◆ Document passage ◆

:::::

An essential worker is the unskilled and semi-skilled worker employed in all sectors of our economy. Essential workers include restaurant workers, retail clerks, construction trades people, manufacturing line workers, hotel service workers, food production workers, landscape workers and health care aides. These individuals often work in the jobs that many Americans do not choose, but which are essential to keep our economy and our country growing.

Most essential workers in N.C. are Latino immigrants. For example, according to the state Employment Security Commission, 75 percent of construction workers in metropolitan counties are Hispanics, as are more than 95 percent of Mexican guestworkers in agriculture and more than 50 percent of those working in meat processing plants.

Even with the recent slowdown of the economy, the employers of essential workers are still looking for employees. The service, retail, construction, health services and other similar industries all gained jobs while the high-tech and manufacturing sectors were laying off employees. However, it appears that these workers are finding other employment quickly, while essential worker employers are still begging for applicants.

President George W. Bush long has recognized the disconnect between economic reality (supply and demand) for essential workers, on the one hand, and the U.S. immigration system, on the other. It was this realization that brought him and President Vicente Fox of Mexico to the brink of an historic agreement on trans-border migration issues. Unfortunately, the events of Sept. 11 have delayed the discussions but issues of economic reality will bring speed to these discussions.

Mexico’s economy is the largest in Latin America and is the United States’ second-largest trading partner after Canada. Mexico’s imports from the U.S. are the equivalent of more than $175 billion, more than Germany, Italy, Spain and France combined.

The problem of illegal immigration in the U.S. has been a recurring one since the introduction of restriction policies in 1954. The illegal alien problem is largely a creation of government. An unknown number of these people simply work alongside other immigrants or American workers under exactly the same working conditions. Significantly, their employers most likely withhold all the same payroll taxes as for any other employee.

There are revealing contributions of undocumented-essential workers to the U.S. economy. When the Social Security Administration collects payroll taxes for someone for whom a valid Social Security number cannot be found, these earnings go into a “suspense file.” Since 1937, this file has collected $265 billion in wages and, the report says, the file has grown $17 billion annually since 1990. This makes a good case that those workers that many like to call illegal aliens are really undocumented taxpayers.

Regulating the presence of undocumented  but essential workers in N.C. would bring all of those people into the mainstream economy, where they would be less vulnerable to economic and civil exploitation. Legalization would also help reduce the resentment of many who complain about paying for public services like schools and hospitals that serve the families of “non-taxpaying” undocumented workers because they would be treated like everyone else.

:::::

◆ Supplied entries ◆
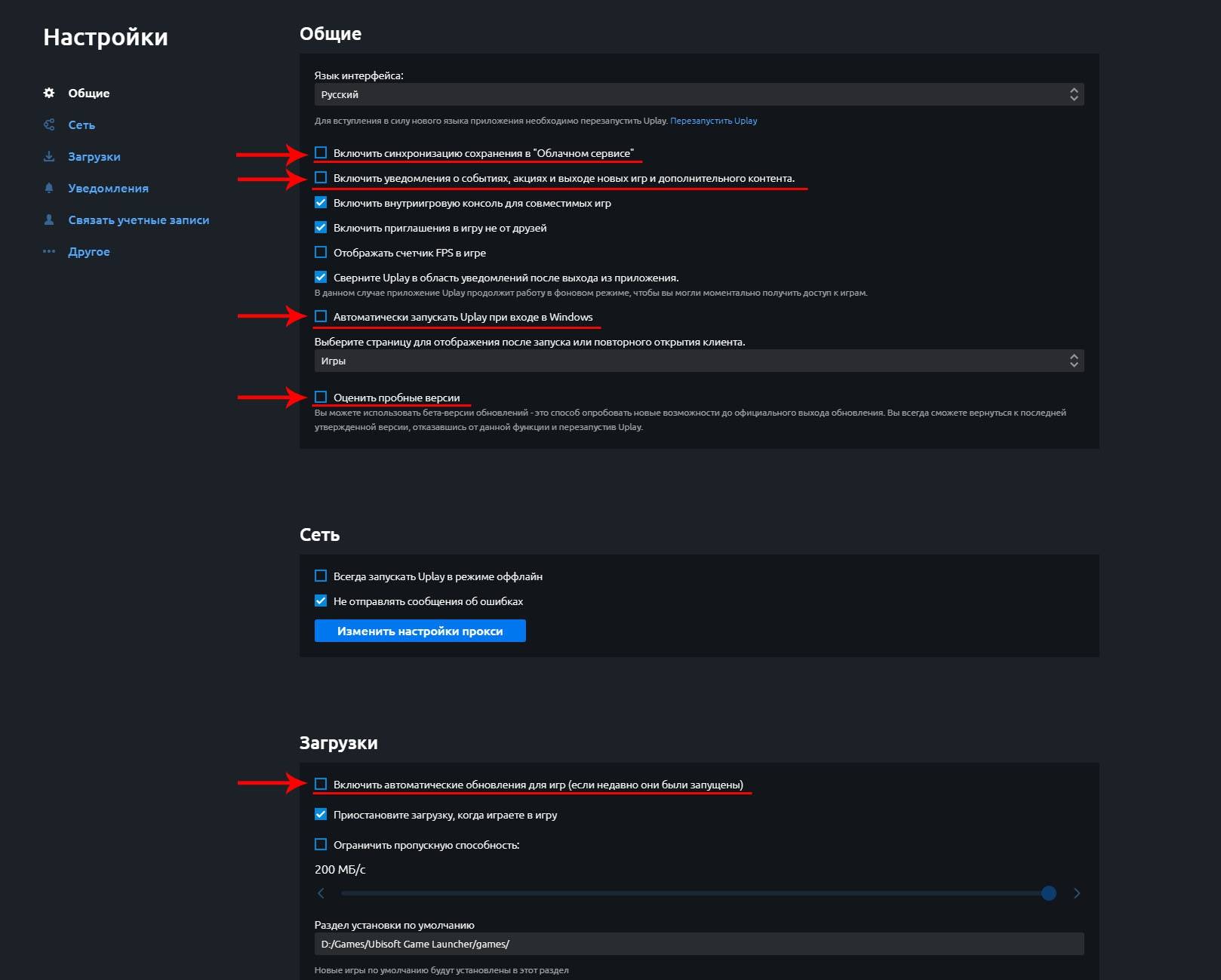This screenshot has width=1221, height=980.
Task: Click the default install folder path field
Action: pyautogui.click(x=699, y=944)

:::::

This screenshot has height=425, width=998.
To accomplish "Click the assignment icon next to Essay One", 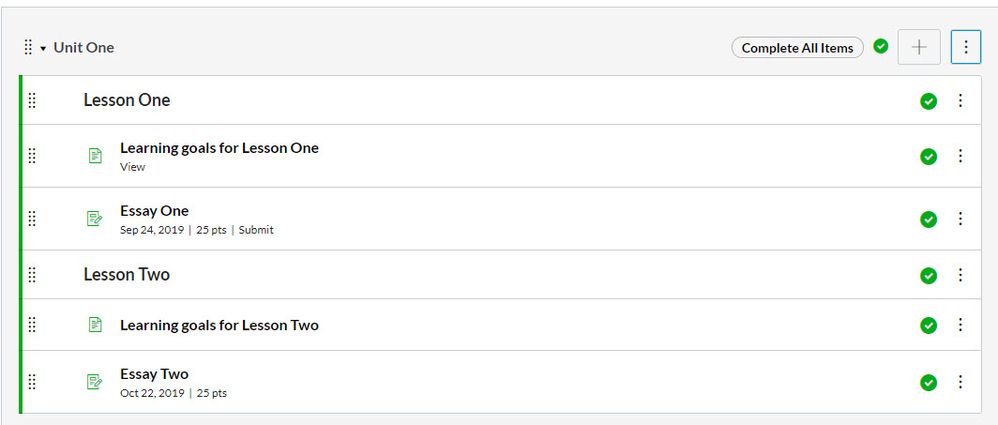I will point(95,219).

:::::

◆ What to do ◆
1. Copy the passage on essential workers starting at "There are revealing" and ending at "really undocumented taxpayers.", renaming "Social Security Administration" to "SSA".
2. In the passage on essential workers, what share of construction workers in metropolitan counties are Hispanics, according to the state Employment Security Commission?
The items come from a different source than the passage on essential workers.

◆ Your written answers ◆
1.
There are revealing contributions of undocumented-essential workers to the U.S. economy. When the SSA collects payroll taxes for someone for whom a valid Social Security number cannot be found, these earnings go into a “suspense file.” Since 1937, this file has collected $265 billion in wages and, the report says, the file has grown $17 billion annually since 1990. This makes a good case that those workers that many like to call illegal aliens are really undocumented taxpayers.

2. 75 percent